You probably heard it yesterday. Not the silence that enveloped your lake as March advanced, the snowmobile season wound down, the ice anglers' shanties gone, the lake an empty expanse of white. Not the faint sounds of life, the scratch of a nuthatch on oak bark, the distant percussion of a woodpecker, the woods slowly waking.
No, this was even better -- snow melt water raining down on your deck. Winter had held on, without mercy, barely an hour above freezing since, say, the end of December. Yesterday the temperature topped 50 degrees, and the melting began in earnest. At five o'clock in went to the lower deck to grill supper, getting a minor shower of roof runoff as I stepped out the door, taking refuge under the screen porch.
I could hear nothing except the loud splatter of large drops on the lower deck boards, the upper deck's much-oversized foccacia loaf of snow turning at last to water, shrinking.
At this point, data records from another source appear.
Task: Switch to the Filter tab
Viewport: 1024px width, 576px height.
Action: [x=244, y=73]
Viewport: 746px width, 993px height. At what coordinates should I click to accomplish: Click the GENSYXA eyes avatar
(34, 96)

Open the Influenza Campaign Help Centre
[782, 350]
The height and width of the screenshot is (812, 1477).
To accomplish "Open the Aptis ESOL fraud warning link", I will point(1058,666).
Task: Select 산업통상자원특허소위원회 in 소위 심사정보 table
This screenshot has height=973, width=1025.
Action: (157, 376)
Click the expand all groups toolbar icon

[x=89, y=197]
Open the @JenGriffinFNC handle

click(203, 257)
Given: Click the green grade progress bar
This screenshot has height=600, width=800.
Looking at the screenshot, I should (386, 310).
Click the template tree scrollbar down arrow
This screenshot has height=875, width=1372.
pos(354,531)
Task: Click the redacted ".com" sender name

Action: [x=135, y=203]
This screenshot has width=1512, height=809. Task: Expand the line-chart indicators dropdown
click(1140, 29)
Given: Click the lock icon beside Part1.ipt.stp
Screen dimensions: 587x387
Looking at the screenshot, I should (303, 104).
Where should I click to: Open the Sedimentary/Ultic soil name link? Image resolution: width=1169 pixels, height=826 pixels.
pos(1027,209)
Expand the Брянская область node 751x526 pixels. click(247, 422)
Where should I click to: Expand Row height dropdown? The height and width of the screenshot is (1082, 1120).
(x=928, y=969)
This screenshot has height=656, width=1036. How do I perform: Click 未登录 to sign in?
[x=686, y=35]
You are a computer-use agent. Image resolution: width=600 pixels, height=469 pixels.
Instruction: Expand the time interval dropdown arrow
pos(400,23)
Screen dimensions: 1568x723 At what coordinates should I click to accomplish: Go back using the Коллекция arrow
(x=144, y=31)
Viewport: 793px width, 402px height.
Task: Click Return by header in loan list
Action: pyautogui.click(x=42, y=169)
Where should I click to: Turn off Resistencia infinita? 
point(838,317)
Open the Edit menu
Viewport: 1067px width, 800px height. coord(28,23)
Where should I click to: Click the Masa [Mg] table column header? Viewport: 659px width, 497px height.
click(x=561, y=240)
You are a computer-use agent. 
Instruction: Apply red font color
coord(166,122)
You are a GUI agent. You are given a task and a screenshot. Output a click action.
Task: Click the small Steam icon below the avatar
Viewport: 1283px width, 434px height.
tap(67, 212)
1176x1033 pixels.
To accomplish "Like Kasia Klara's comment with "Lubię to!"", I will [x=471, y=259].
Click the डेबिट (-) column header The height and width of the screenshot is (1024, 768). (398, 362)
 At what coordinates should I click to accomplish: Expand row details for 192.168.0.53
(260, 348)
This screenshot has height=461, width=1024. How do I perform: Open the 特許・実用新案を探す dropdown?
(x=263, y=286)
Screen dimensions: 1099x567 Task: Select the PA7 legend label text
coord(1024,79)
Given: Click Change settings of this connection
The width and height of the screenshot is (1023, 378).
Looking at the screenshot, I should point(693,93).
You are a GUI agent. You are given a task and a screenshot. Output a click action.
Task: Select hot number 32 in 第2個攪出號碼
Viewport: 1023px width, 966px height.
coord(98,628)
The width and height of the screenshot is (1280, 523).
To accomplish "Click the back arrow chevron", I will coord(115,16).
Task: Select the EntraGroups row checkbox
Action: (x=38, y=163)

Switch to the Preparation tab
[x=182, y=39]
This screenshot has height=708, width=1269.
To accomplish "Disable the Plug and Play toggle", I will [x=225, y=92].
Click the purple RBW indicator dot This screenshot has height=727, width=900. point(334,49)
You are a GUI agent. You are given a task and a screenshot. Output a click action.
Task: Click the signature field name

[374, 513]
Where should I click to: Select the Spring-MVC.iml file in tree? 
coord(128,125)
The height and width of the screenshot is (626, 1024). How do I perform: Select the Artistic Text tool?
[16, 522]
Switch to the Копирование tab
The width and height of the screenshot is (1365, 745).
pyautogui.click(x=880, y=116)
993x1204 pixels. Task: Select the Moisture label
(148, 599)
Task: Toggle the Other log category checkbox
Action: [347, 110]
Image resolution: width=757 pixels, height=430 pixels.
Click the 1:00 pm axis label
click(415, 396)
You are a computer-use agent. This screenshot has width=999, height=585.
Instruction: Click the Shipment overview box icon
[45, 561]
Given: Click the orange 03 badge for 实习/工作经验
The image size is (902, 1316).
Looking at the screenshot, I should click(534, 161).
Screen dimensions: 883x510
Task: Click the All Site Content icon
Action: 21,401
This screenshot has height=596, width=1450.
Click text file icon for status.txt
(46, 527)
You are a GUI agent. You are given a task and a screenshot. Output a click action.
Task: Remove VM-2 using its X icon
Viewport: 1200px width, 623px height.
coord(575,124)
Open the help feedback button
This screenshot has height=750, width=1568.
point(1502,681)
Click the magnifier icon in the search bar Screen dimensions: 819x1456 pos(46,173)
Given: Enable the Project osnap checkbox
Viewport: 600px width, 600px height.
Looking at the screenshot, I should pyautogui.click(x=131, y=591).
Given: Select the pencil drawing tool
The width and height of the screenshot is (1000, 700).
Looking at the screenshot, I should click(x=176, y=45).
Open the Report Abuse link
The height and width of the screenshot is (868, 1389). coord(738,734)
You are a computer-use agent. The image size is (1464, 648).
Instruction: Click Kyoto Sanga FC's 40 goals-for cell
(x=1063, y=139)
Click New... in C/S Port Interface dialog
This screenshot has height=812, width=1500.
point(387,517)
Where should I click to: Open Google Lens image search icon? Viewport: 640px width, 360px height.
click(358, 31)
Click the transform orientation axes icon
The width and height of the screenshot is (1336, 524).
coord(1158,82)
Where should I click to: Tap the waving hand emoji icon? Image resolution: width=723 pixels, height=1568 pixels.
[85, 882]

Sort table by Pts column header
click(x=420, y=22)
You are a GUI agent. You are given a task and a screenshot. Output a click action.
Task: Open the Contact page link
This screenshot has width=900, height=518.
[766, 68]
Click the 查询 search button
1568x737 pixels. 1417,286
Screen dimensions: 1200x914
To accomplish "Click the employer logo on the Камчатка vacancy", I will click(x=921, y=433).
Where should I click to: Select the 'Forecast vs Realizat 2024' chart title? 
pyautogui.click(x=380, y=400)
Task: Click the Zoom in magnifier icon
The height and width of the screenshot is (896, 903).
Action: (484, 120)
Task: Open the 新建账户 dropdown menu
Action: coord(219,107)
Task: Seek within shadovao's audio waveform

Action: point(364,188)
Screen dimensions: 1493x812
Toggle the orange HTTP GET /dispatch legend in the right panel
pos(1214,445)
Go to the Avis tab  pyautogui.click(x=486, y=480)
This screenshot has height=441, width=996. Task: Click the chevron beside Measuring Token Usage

Out on Birch Lake, the snow's surface, lit by a low sun, bore a stippled texture, a sure sign of melting (though two feet of snow and 18 inches of ice will take a while to go away).
I lit a charcoal fire, let it burn down, then placed six bratwursts on the grill and sat on one of two stacks of pier boards, stowed under the porch last fall. It was wondrous, on the third-to-last day of March, to sit without a coat and grill supper, fully comfortable, the white smoke rising through the lid vents scenting the air with summer.
It won't be long before I'm down at the lake, knee deep, assembling metallic pier sections in erector-set style. Soon I'll be toting these wooden pier sections, two at a time, down the stairs to lay in place on the frame.
It was a hopeful thought, but no match for the sensation of water splatting down on wood, not in bashful, now-and-then drips, but in a cascade -- abundant, persistent. It was a beautiful sound. I hope you heard it, too.